Appleton neighborhood wants lunch-break problem to butt out

Local News

“There’s one that parks across the street over there, there’s the one that parks over by my driveway, there’s one that’s on the corner over here,” said Jennifer Campbell of Appleton. “It’s comical to where we’ll text each other like, ‘We have another one.'”

They were here before some of these families moved in, and they might be here after.
A business across the street reportedly pours out into this Appleton neighborhood, and residents say it’s become a popular spot to take a break.
They say employees pick a house and park outside, leading to a lot of awkward stare-downs and paranoia.

“We feel uncomfortable, so our children end up coming in from outside,” said Campbell. “It’s affecting our life where any time they pull up and park, children know enough to come inside, we shut our garage door.”

We caught up with one of the employees who has spent his breaks here since last May.

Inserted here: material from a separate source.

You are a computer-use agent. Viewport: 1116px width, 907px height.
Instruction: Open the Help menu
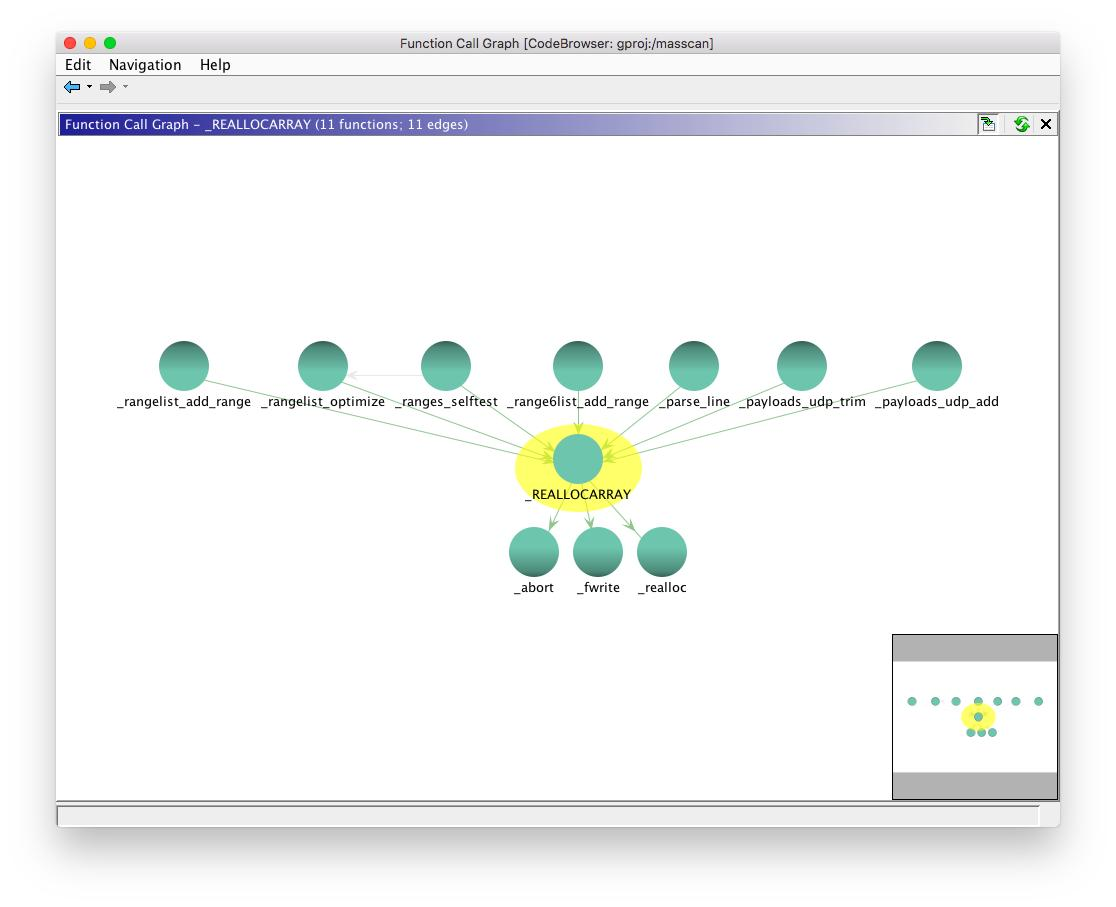[215, 64]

“There’s no other real parking area close enough because you get a 15-minute break in the morning and a half-hour lunch,” he said. “And by the time I get to where I’m going, it’s time to go back.”

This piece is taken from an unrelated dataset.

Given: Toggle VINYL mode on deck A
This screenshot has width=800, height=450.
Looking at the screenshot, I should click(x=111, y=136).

Appleton police say these people are not breaking any laws.
Some families are complaining about the cigarettes they leave behind, but unless they are caught in the act of tossing a butt, there is nothing that can be done.
The gentleman we spoke to says police have made that much clear.

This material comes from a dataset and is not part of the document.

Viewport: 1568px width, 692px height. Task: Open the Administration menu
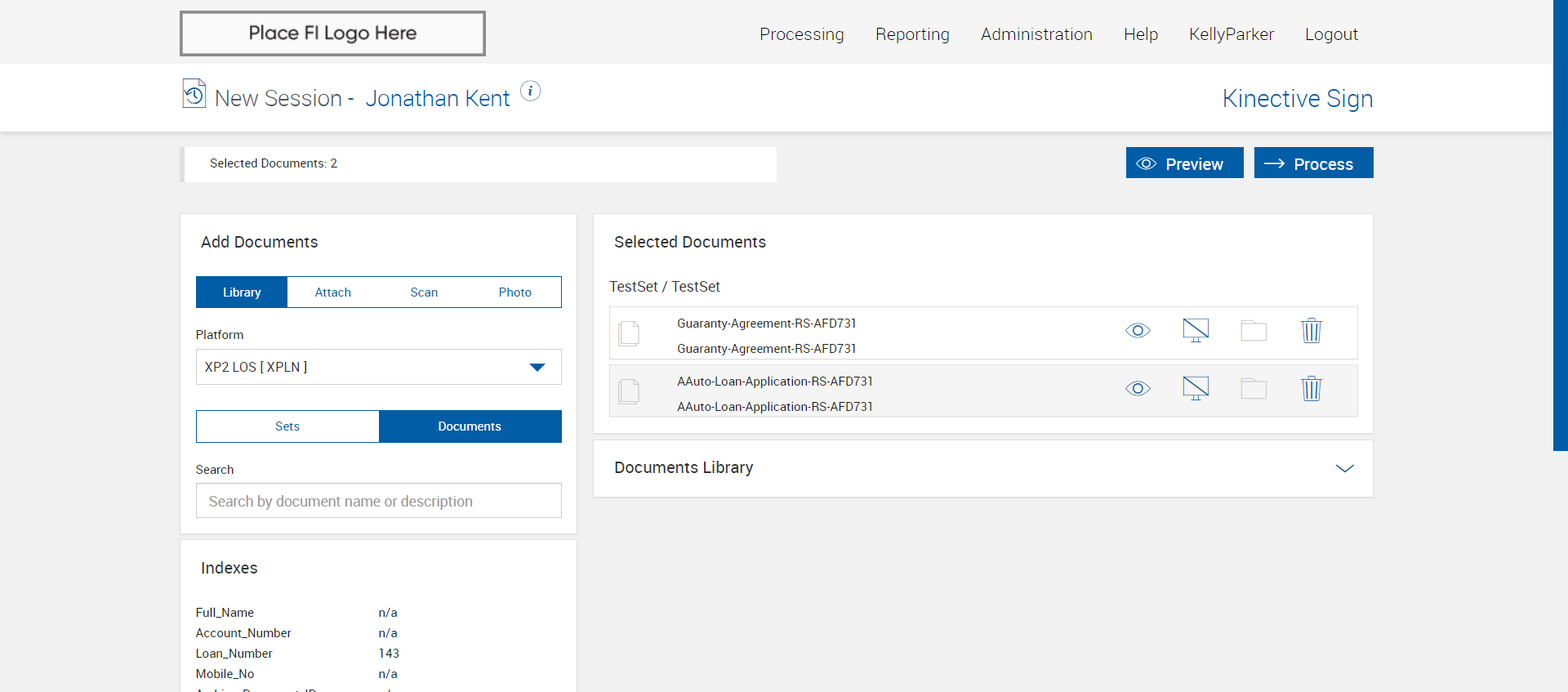tap(1036, 34)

“‘Are you littering?’ He’s looking out for cigarette butts and whatever. I said, ‘No, I’m just here having my lunch.’ He says, ‘Feel free to stay here if you want.'”

Neighbors say they plan their days around the employees’ break times and that there is always a cleanup.

“Cigarette butts are in the road, on my sidewalk, the side grass area,” said Campbell. “So, I’ve been picking up cigarette butts since February when I moved in here.”

The company has designated break zones for employees, but since no laws are being broken, the gentleman we caught up to has a better solution.

“My resolution would be to just leave me alone,” said the man.

A statement from Thrivent reads:


 “At Thrivent, we believe maintaining a healthy, tobacco-free campus contributes to our employees’ safety and fosters a positive work environment. Using tobacco products on company property – including buildings, driveways, parking lots, walking trails or any other area owned by Thrivent – is not permitted. This policy includes electronic cigarettes as well.


 If they choose, we offer employees in Minneapolis and Appleton a range of smoking cessation resources, including meeting with a Thrivent health coach to discuss strategies to stop smoking.”